(SOURCE PASSAGE)
---

Okay, so here’s the crux of this post: what have I done to deserve this fantasy life of mine? The answer: NOTHING. I was simply born lucky. I was born into a good family that resides in a rich, functional country. Yes, I work hard. 80-hour weeks are nothing for me. But it’s EASY for me to work hard. I have the materials and infrastructure to do so, and the work is rewarding. It was all given to me.
So how do I feel when I see these heart-breaking slums? I feel like a scoundrel. A cheat. An aristocratic jerk.
But I enjoy my nice life and I believe in my life’s work as a musician. And I want to raise my kids well so they can go out and do important things in their lives, which might include helping people in slums.
I know I can give to the poor (which I do) and I also understand that there are much smarter people than me working to solve the issues of global poverty. But none of that erases the fact that so much of our individual fortunes are a result of pure, dumb, blind luck. It’s terribly unfair and brings me to tears. If you have an answer to this difficulty I am willing to listen and learn. (And by the way, “It is all part of God’s plan” is not a reasonable answer. That’s just a glib justification from the rich that maintains the status quo. I’m not ruling out a religious answer, but that isn’t it.) If you’re reading, kindly share your thoughts.

---

(GIVEN INFORMATION)

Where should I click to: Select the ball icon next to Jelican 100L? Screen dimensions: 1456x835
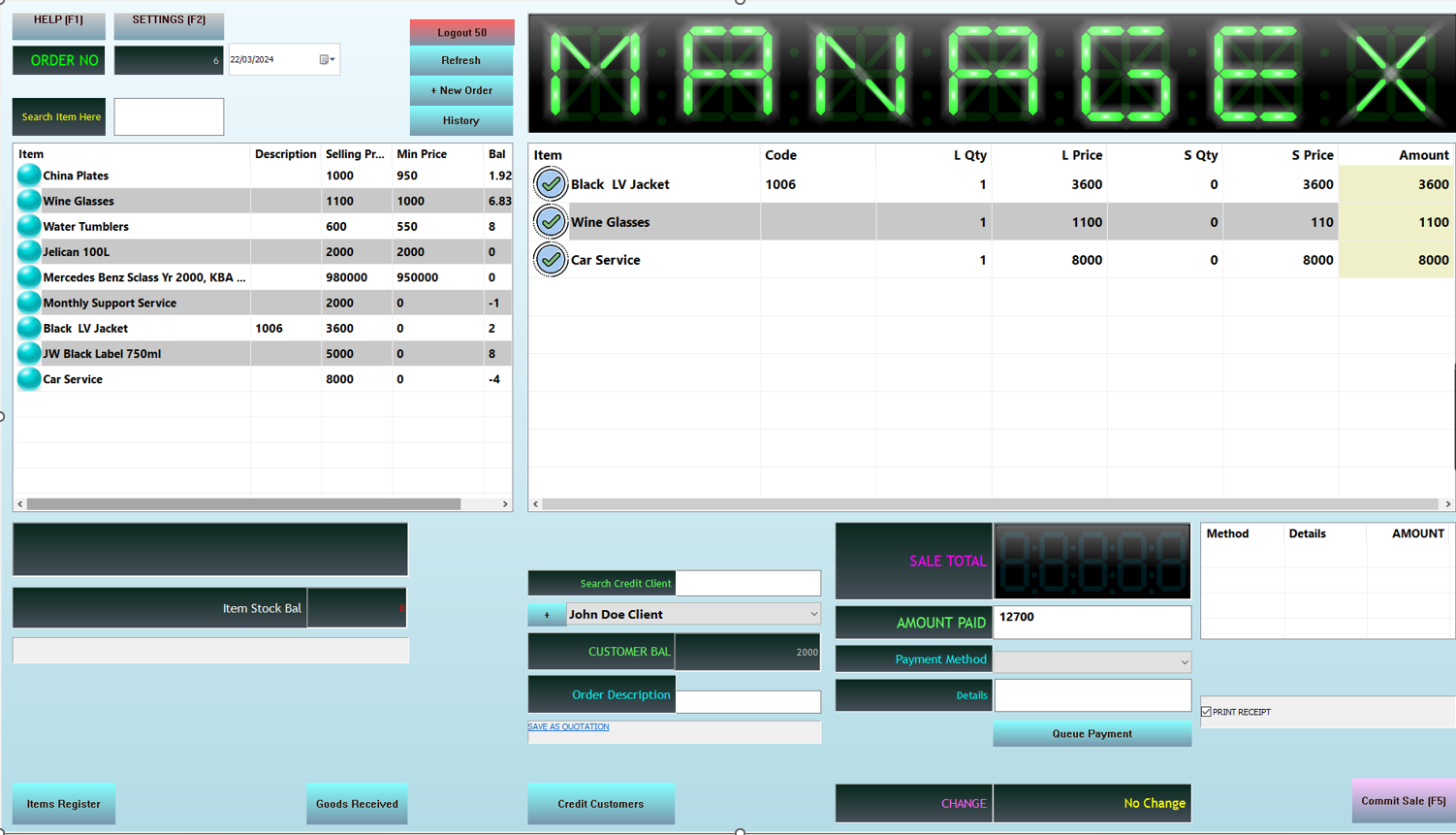(29, 251)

---

(INSTRUCTIONS FOR THE TASK) Write out the part of the post on luck and privilege starting with "Okay, so here’s" and going on through "given to me.". These lines have no connection to the post on luck and privilege.

(EXPECTED ANSWER)
Okay, so here’s the crux of this post: what have I done to deserve this fantasy life of mine? The answer: NOTHING. I was simply born lucky. I was born into a good family that resides in a rich, functional country. Yes, I work hard. 80-hour weeks are nothing for me. But it’s EASY for me to work hard. I have the materials and infrastructure to do so, and the work is rewarding. It was all given to me.